Wednesday 18 May 2011

HUMAN RIGHTS IN POLAND AND RUSSIA

In one of my earlier posts I discussed my disappointment with a lecture about Russia given by Martin Sixsmith, which was intended to launch his latest book about Russia and to advertise an accompanying radio series.  I expressed the view that the lecture with its theme that "autocracy" is in some way Russia's default position amounted to no more than a recitation of cliches, which I happen to think are also profoundly and completely wrong.  I also said in two previous posts that there is actually good reason to be optimistic about the situation in Russia.

What has made me revisit this subject is an article I read today in the Independent by John Kampfner who was previously the editor of the New Statesman and who is now the Director of Index on Censorship.  In this article John Kampfner discusses at incredible length a court case a Russian pop singer has brought against a well known Russian rock music critic Artemy Troitsky.  In a way that has become all too typical of western commentary about Russia Kampfner links this case to certain disparaging comments Troitsky made three years ago about Russia's winning entry at the Eurovision Song Contest (though there is actually no discernible connection) and views the case against Troitsky not as an example of celebrity self indulgence but as some sort of sinister plot by Putin (who else?) to impose political conformity on Russia's cultural life.

Kampfner's comments about the court case correspond precisely with Sixsmith's views about Russia and represent western orthodoxy about Russia.   They remind me however of something I read a few weeks ago on the internet.  This concerned a criminal case that has been brought in Poland against Doda, Poland's reigning pop diva, in which she is being prosecuted on a charge of blasphemy for saying that she had more belief in dinosaurs than in the Bible because the Bible was obviously written by "potheads and drunks".  Though Doda faces a prison sentence of up to three years if convicted her case has provoked no interest or comment in the British press.  It struck me at the time that if a pop singer were to be prosecuted in Russia in a similar way there would be no such silence but on the contrary an outcry.  Kampfner's comments make my point.

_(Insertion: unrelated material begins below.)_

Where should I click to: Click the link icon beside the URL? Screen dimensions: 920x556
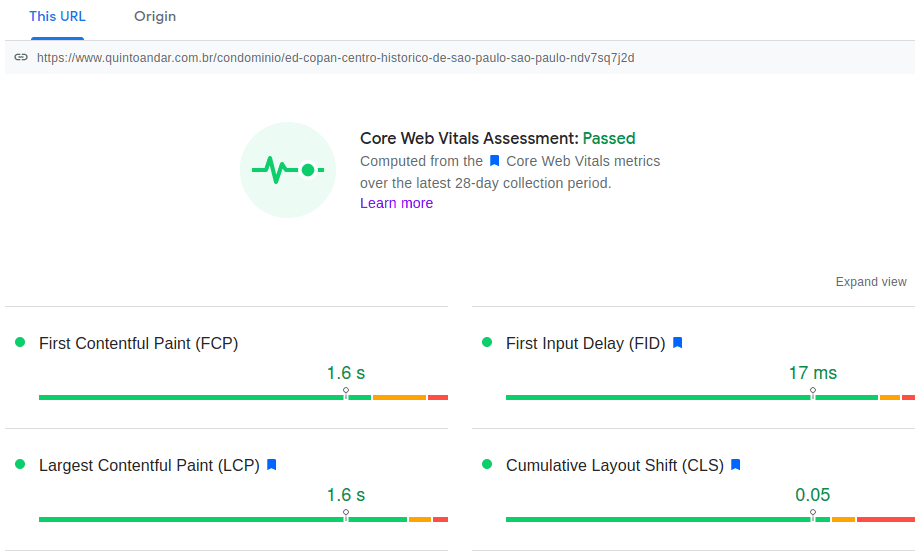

I do not say that Poland is a dictatorship.  I do not understand however why Russia is held to so much higher a standard than Poland.  Martin Sixsmith during his lecture contrasted the "vibrant democracy" in Poland with the authoritarianism in Russia.  I see nothing to suggest that Poland or Russia are more democratic or authoritarian than each other.  The only difference is how certain people in the west see them.